At one time, Akazaki was ordered by Shimazu Shigehide, lord of Kagoshima, to travel to Edo and to speak with scholars there, in order to bring knowledge back to Kagoshima. In Edo, he developed friendships with Rai Shunsui and his son Rai San'yô, as well as Shibano Ritsuzan and other notable scholars of the time.

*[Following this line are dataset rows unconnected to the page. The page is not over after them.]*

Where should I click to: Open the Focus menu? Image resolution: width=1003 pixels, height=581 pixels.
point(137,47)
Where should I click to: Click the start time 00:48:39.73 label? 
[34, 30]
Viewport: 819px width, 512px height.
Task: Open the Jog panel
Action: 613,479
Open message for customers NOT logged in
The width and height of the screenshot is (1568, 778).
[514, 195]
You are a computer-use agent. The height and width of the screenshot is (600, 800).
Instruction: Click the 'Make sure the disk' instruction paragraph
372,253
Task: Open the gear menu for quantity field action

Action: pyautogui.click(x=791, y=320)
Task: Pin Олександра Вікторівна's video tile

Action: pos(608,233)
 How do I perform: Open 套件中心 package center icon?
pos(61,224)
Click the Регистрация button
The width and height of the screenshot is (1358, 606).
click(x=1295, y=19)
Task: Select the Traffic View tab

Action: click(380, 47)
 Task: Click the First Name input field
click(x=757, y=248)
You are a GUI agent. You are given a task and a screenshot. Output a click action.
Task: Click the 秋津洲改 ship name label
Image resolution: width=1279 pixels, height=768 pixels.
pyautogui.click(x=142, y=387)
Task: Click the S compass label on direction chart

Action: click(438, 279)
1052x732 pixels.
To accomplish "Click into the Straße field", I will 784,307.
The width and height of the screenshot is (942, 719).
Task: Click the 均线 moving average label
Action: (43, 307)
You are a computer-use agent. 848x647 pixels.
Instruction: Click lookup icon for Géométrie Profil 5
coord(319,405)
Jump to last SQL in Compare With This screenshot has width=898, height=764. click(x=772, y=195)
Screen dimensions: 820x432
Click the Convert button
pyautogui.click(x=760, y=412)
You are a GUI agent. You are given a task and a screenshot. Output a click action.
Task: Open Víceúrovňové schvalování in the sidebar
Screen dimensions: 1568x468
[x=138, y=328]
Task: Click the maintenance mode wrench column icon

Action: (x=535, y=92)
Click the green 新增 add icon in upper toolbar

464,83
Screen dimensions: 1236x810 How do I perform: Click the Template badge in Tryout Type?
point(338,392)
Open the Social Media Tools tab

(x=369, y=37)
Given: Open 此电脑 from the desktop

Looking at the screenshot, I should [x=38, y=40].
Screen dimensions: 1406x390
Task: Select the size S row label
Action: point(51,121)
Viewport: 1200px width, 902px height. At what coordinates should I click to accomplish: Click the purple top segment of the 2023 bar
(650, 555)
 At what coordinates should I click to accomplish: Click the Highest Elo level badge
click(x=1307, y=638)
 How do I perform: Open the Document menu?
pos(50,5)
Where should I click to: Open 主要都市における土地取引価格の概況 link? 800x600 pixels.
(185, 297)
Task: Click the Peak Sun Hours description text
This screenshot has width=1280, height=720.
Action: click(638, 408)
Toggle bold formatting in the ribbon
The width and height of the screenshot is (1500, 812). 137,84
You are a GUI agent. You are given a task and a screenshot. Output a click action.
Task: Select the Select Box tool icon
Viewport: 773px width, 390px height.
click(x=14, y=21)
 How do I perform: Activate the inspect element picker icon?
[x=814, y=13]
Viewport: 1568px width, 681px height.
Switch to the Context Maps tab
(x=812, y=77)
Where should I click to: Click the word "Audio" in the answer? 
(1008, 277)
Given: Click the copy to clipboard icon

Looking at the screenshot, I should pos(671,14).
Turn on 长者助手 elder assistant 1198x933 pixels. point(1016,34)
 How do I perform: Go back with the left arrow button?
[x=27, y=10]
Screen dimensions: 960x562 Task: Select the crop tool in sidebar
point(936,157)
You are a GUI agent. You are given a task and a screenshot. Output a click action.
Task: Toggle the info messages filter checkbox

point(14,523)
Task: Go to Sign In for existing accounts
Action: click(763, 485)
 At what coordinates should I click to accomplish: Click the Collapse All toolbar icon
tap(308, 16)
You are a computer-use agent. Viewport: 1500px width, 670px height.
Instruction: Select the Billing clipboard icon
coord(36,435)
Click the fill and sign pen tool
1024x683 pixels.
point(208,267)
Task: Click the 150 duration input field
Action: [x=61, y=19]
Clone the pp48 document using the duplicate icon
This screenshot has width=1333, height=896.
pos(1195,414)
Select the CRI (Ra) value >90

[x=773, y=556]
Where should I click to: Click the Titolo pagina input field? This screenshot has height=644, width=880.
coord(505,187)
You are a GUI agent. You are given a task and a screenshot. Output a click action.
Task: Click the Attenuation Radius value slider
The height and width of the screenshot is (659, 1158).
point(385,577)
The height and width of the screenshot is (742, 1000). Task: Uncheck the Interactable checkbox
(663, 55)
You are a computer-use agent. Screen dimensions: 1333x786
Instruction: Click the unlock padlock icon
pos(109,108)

In 1796, he interviewed Ryukyuan scholar-officials Tei Shôkan, Sai Hôkin, and other members of the 1796 Ryukyuan embassy to Edo, at the orders of Shimazu Shigehide, lord of Kagoshima. He then compiled what he learned from these interviews into a book titled Ryûkaku danki ("Conversations with Ryukyuan Guests"), which was published the following year.
Kaimon died on 1802/8/29.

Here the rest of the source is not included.